Na ocasião, Conceição foi a Porto Alegre para ministrar a oficina "Memórias e Escrevivência", que reúne profissionais da área de educação para falar sobre a inserção de elementos e referências mais diversas no dia a dia de escolas e bibliotecas. 35 mulheres negras foram chamadas para participar da atividade. Kettlyn — à época com 11 anos — era a única criança no meio das adultas convidadas. Conseguiu uma vaga quando a professora Larisse pediu para que colocassem a menina em seu lugar. Os organizadores do evento cederam vaga para as duas.
Os livros da escritora, apresentados por Larisse em sala de aula, provocaram uma revolução na vida de Kettlyn. No dia do encontro, a menina tirou um caderno da mochila. Nele tinha escrito "Poema para Conceição", que declamou pessoalmente para a escritora. O texto segue como uma ode à vida e obra de Conceição Evaristo.
Simples palavras se tornam uma coisa linda
Aprendi a amar com seus contos, suas histórias
Olhos d'água, Becos da Memória
Quando vi suas poesias
comecei a escrever as minhas na mesma hora
Outros nomes de intelectuais negros apareceram com mais frequência nas aulas da "sora", como a menina chama Larisse. O mesmo ocorreu com lugares históricos (principalmente do Rio Grande do Sul) e momentos importantes da Hstória do povo negro. Os "afrobetiza" assim, como a professora define. "Nossa, cara, eu li coisas que nunca achei que ia ler, aprendi o que nunca achei que ia aprender!", conta uma Kettlyn empolgada do outro lado do telefone.

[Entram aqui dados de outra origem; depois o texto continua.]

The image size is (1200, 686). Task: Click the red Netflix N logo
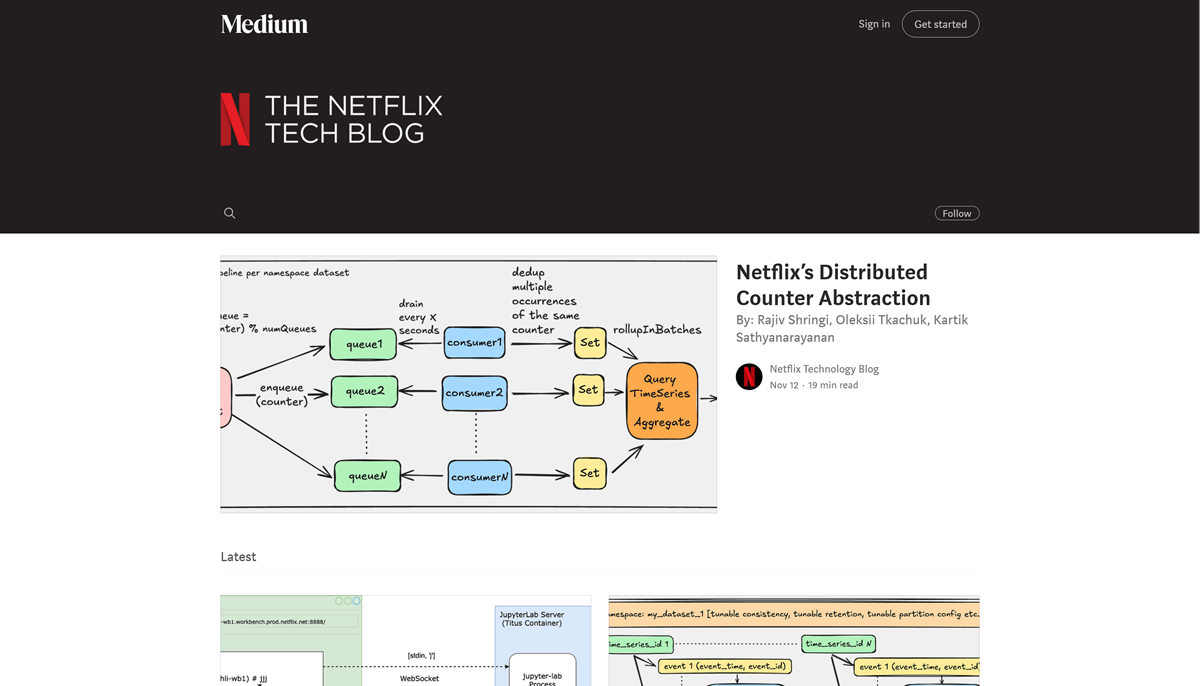(235, 119)
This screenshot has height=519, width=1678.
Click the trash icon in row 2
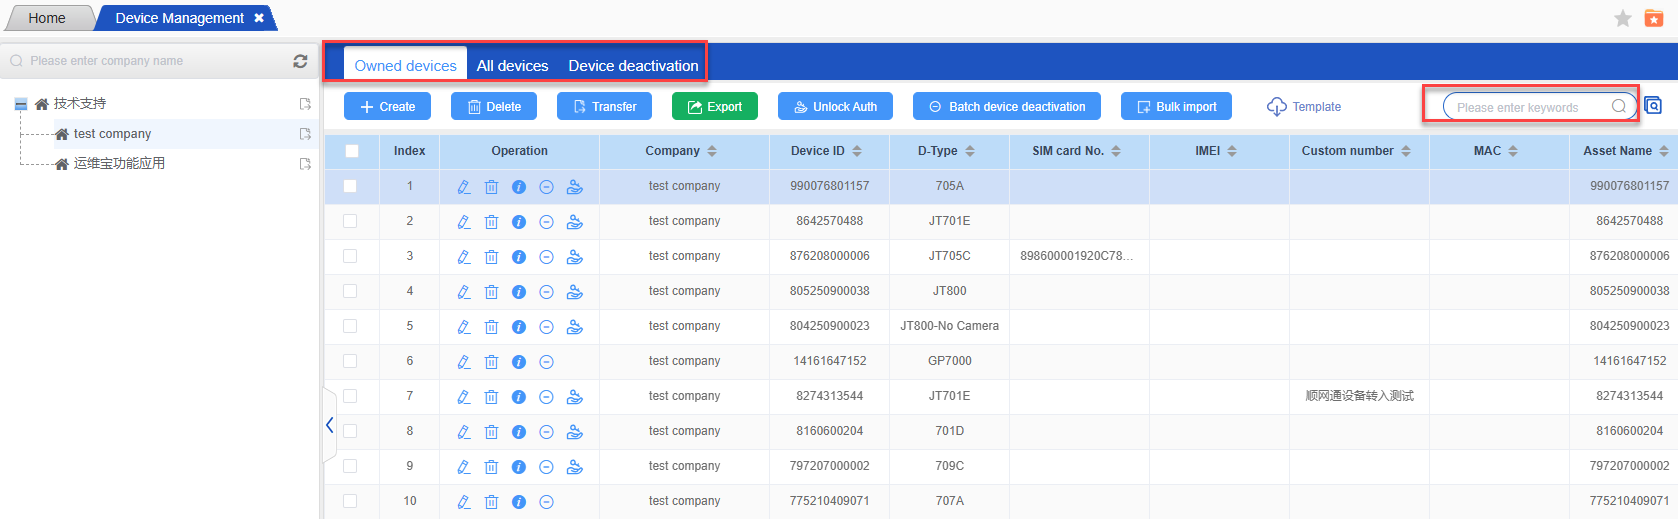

Ações como a da professora Larisse fazem parte de extenso debate sobre a necessidade de repensar o que e como está sendo ensinado em escolas do país. Como afirma a mestre e doutora em Educação, Rita Potyguara, o currículo escolar tem sido pensado não só como um caminho técnico para o aprendizado, mas como um espaço importante para transformar visões de mundo. Descolonizá-lo — ou seja, trazer para a vida escolar conhecimentos, referências e narrativas de outras culturas para além da europeia — resultaria em tornar a escola um espaço "mais plural, dando visibilidade ou reconhecendo a existência das diferentes presenças na sociedade."